**Set problem:** Rewrite the data below with every "computer-use agent" changed to "desktop assistant", leaving everything else as it is.

**Task material:**

===

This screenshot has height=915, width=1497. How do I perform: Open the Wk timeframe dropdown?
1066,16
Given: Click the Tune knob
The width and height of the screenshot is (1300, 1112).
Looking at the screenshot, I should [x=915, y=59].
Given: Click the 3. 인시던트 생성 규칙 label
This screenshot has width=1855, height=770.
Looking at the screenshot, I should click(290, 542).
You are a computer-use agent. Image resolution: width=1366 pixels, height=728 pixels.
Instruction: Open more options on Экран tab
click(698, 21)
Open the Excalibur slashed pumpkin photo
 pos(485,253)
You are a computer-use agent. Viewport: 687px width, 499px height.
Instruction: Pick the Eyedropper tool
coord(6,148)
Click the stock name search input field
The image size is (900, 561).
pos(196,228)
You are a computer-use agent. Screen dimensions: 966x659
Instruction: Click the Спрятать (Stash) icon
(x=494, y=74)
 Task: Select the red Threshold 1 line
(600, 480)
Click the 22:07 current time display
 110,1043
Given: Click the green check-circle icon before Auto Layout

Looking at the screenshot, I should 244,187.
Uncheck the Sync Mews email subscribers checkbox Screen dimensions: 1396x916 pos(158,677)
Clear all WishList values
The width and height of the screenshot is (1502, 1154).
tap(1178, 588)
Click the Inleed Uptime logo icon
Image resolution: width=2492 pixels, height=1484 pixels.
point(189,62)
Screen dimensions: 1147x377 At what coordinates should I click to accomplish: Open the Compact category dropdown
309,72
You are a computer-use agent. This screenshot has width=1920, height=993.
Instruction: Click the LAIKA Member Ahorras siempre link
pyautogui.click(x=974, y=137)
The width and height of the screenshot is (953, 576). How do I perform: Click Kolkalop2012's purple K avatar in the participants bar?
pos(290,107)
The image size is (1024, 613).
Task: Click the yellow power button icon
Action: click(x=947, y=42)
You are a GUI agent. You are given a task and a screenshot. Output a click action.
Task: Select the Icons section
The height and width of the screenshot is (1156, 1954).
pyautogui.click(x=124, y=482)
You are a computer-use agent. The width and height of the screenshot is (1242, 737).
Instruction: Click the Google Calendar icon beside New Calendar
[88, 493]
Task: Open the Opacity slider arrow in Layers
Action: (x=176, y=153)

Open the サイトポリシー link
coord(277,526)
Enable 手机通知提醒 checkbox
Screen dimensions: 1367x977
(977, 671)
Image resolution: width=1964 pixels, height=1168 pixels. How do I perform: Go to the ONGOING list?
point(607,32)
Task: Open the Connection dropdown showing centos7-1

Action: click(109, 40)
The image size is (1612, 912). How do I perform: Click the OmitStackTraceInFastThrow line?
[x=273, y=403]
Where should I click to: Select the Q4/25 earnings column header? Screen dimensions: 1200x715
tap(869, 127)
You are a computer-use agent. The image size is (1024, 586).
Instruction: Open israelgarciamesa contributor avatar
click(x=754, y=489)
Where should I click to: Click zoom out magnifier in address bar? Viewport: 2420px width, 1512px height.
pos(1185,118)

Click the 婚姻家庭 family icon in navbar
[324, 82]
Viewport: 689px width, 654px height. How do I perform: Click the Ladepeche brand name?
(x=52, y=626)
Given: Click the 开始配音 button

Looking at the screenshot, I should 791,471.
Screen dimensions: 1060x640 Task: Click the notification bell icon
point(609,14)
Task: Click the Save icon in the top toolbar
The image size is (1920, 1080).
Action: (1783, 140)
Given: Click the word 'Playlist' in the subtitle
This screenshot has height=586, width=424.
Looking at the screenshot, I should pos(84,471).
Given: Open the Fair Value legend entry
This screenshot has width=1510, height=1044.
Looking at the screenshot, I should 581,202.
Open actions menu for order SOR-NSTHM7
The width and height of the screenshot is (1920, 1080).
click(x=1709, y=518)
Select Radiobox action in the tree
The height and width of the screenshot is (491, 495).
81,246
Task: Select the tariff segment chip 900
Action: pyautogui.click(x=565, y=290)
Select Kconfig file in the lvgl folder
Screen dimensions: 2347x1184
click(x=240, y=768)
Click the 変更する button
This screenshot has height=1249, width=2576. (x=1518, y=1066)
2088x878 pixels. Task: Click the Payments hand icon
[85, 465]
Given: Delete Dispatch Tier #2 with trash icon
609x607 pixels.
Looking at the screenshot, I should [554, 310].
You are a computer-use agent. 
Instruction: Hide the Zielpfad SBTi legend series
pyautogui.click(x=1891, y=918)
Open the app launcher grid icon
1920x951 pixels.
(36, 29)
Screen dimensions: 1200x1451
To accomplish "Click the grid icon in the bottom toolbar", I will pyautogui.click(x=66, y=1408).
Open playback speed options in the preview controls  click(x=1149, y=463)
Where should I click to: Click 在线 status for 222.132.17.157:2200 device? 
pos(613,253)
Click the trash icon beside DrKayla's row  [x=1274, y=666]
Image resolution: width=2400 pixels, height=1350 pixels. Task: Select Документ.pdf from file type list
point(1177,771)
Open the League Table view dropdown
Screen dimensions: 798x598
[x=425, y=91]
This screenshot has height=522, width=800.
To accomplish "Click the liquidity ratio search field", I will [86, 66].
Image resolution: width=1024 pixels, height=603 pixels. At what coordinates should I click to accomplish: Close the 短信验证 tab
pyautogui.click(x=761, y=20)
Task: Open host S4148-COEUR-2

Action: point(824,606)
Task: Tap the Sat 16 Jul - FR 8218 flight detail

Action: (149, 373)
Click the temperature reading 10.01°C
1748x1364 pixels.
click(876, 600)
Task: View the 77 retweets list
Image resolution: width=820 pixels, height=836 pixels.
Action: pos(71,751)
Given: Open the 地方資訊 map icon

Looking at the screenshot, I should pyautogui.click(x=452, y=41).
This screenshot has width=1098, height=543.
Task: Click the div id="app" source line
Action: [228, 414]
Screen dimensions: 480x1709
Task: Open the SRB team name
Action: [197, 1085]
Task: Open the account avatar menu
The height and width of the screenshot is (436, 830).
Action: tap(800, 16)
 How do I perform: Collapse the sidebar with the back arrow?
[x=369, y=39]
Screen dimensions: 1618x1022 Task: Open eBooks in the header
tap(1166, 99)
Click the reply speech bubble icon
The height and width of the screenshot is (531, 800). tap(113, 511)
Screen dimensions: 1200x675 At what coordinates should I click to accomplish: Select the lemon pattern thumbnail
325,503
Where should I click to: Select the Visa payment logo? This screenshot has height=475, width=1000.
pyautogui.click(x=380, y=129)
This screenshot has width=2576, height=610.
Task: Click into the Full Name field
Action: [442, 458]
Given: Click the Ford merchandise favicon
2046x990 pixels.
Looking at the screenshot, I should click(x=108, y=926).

===

**Output for this task:**
This screenshot has height=915, width=1497. How do I perform: Open the Wk timeframe dropdown?
1066,16
Given: Click the Tune knob
The width and height of the screenshot is (1300, 1112).
Looking at the screenshot, I should [x=915, y=59].
Given: Click the 3. 인시던트 생성 규칙 label
This screenshot has width=1855, height=770.
Looking at the screenshot, I should click(290, 542).
You are a desktop assistant. Image resolution: width=1366 pixels, height=728 pixels.
Instruction: Open more options on Экран tab
click(698, 21)
Open the Excalibur slashed pumpkin photo
 pos(485,253)
You are a desktop assistant. Viewport: 687px width, 499px height.
Instruction: Pick the Eyedropper tool
coord(6,148)
Click the stock name search input field
The image size is (900, 561).
pos(196,228)
You are a desktop assistant. Screen dimensions: 966x659
Instruction: Click the Спрятать (Stash) icon
(x=494, y=74)
 Task: Select the red Threshold 1 line
(600, 480)
Click the 22:07 current time display
 110,1043
Given: Click the green check-circle icon before Auto Layout

Looking at the screenshot, I should 244,187.
Uncheck the Sync Mews email subscribers checkbox Screen dimensions: 1396x916 pos(158,677)
Clear all WishList values
The width and height of the screenshot is (1502, 1154).
tap(1178, 588)
Click the Inleed Uptime logo icon
Image resolution: width=2492 pixels, height=1484 pixels.
point(189,62)
Screen dimensions: 1147x377 At what coordinates should I click to accomplish: Open the Compact category dropdown
309,72
You are a desktop assistant. This screenshot has width=1920, height=993.
Instruction: Click the LAIKA Member Ahorras siempre link
pyautogui.click(x=974, y=137)
The width and height of the screenshot is (953, 576). How do I perform: Click Kolkalop2012's purple K avatar in the participants bar?
pos(290,107)
The image size is (1024, 613).
Task: Click the yellow power button icon
Action: click(x=947, y=42)
You are a GUI agent. You are given a task and a screenshot. Output a click action.
Task: Select the Icons section
The height and width of the screenshot is (1156, 1954).
pyautogui.click(x=124, y=482)
You are a desktop assistant. The width and height of the screenshot is (1242, 737).
Instruction: Click the Google Calendar icon beside New Calendar
[88, 493]
Task: Open the Opacity slider arrow in Layers
Action: (x=176, y=153)

Open the サイトポリシー link
coord(277,526)
Enable 手机通知提醒 checkbox
Screen dimensions: 1367x977
(977, 671)
Image resolution: width=1964 pixels, height=1168 pixels. How do I perform: Go to the ONGOING list?
point(607,32)
Task: Open the Connection dropdown showing centos7-1

Action: click(109, 40)
The image size is (1612, 912). How do I perform: Click the OmitStackTraceInFastThrow line?
[x=273, y=403]
Where should I click to: Select the Q4/25 earnings column header? Screen dimensions: 1200x715
tap(869, 127)
You are a desktop assistant. The image size is (1024, 586).
Instruction: Open israelgarciamesa contributor avatar
click(x=754, y=489)
Where should I click to: Click zoom out magnifier in address bar? Viewport: 2420px width, 1512px height.
pos(1185,118)

Click the 婚姻家庭 family icon in navbar
[324, 82]
Viewport: 689px width, 654px height. How do I perform: Click the Ladepeche brand name?
(x=52, y=626)
Given: Click the 开始配音 button

Looking at the screenshot, I should 791,471.
Screen dimensions: 1060x640 Task: Click the notification bell icon
point(609,14)
Task: Click the Save icon in the top toolbar
The image size is (1920, 1080).
Action: (1783, 140)
Given: Click the word 'Playlist' in the subtitle
This screenshot has height=586, width=424.
Looking at the screenshot, I should pos(84,471).
Given: Open the Fair Value legend entry
This screenshot has width=1510, height=1044.
Looking at the screenshot, I should 581,202.
Open actions menu for order SOR-NSTHM7
The width and height of the screenshot is (1920, 1080).
click(x=1709, y=518)
Select Radiobox action in the tree
The height and width of the screenshot is (491, 495).
81,246
Task: Select the tariff segment chip 900
Action: pyautogui.click(x=565, y=290)
Select Kconfig file in the lvgl folder
Screen dimensions: 2347x1184
click(x=240, y=768)
Click the 変更する button
This screenshot has height=1249, width=2576. (x=1518, y=1066)
2088x878 pixels. Task: Click the Payments hand icon
[85, 465]
Given: Delete Dispatch Tier #2 with trash icon
609x607 pixels.
Looking at the screenshot, I should [554, 310].
You are a desktop assistant. 
Instruction: Hide the Zielpfad SBTi legend series
pyautogui.click(x=1891, y=918)
Open the app launcher grid icon
1920x951 pixels.
(36, 29)
Screen dimensions: 1200x1451
To accomplish "Click the grid icon in the bottom toolbar", I will pyautogui.click(x=66, y=1408).
Open playback speed options in the preview controls  click(x=1149, y=463)
Where should I click to: Click 在线 status for 222.132.17.157:2200 device? 
pos(613,253)
Click the trash icon beside DrKayla's row  [x=1274, y=666]
Image resolution: width=2400 pixels, height=1350 pixels. Task: Select Документ.pdf from file type list
point(1177,771)
Open the League Table view dropdown
Screen dimensions: 798x598
[x=425, y=91]
This screenshot has height=522, width=800.
To accomplish "Click the liquidity ratio search field", I will [86, 66].
Image resolution: width=1024 pixels, height=603 pixels. At what coordinates should I click to accomplish: Close the 短信验证 tab
pyautogui.click(x=761, y=20)
Task: Open host S4148-COEUR-2

Action: point(824,606)
Task: Tap the Sat 16 Jul - FR 8218 flight detail

Action: (149, 373)
Click the temperature reading 10.01°C
1748x1364 pixels.
click(876, 600)
Task: View the 77 retweets list
Image resolution: width=820 pixels, height=836 pixels.
Action: pos(71,751)
Given: Open the 地方資訊 map icon

Looking at the screenshot, I should pyautogui.click(x=452, y=41).
This screenshot has width=1098, height=543.
Task: Click the div id="app" source line
Action: [228, 414]
Screen dimensions: 480x1709
Task: Open the SRB team name
Action: [197, 1085]
Task: Open the account avatar menu
The height and width of the screenshot is (436, 830).
Action: tap(800, 16)
 How do I perform: Collapse the sidebar with the back arrow?
[x=369, y=39]
Screen dimensions: 1618x1022 Task: Open eBooks in the header
tap(1166, 99)
Click the reply speech bubble icon
The height and width of the screenshot is (531, 800). tap(113, 511)
Screen dimensions: 1200x675 At what coordinates should I click to accomplish: Select the lemon pattern thumbnail
325,503
Where should I click to: Select the Visa payment logo? This screenshot has height=475, width=1000.
pyautogui.click(x=380, y=129)
This screenshot has width=2576, height=610.
Task: Click into the Full Name field
Action: [442, 458]
Given: Click the Ford merchandise favicon
2046x990 pixels.
Looking at the screenshot, I should click(x=108, y=926).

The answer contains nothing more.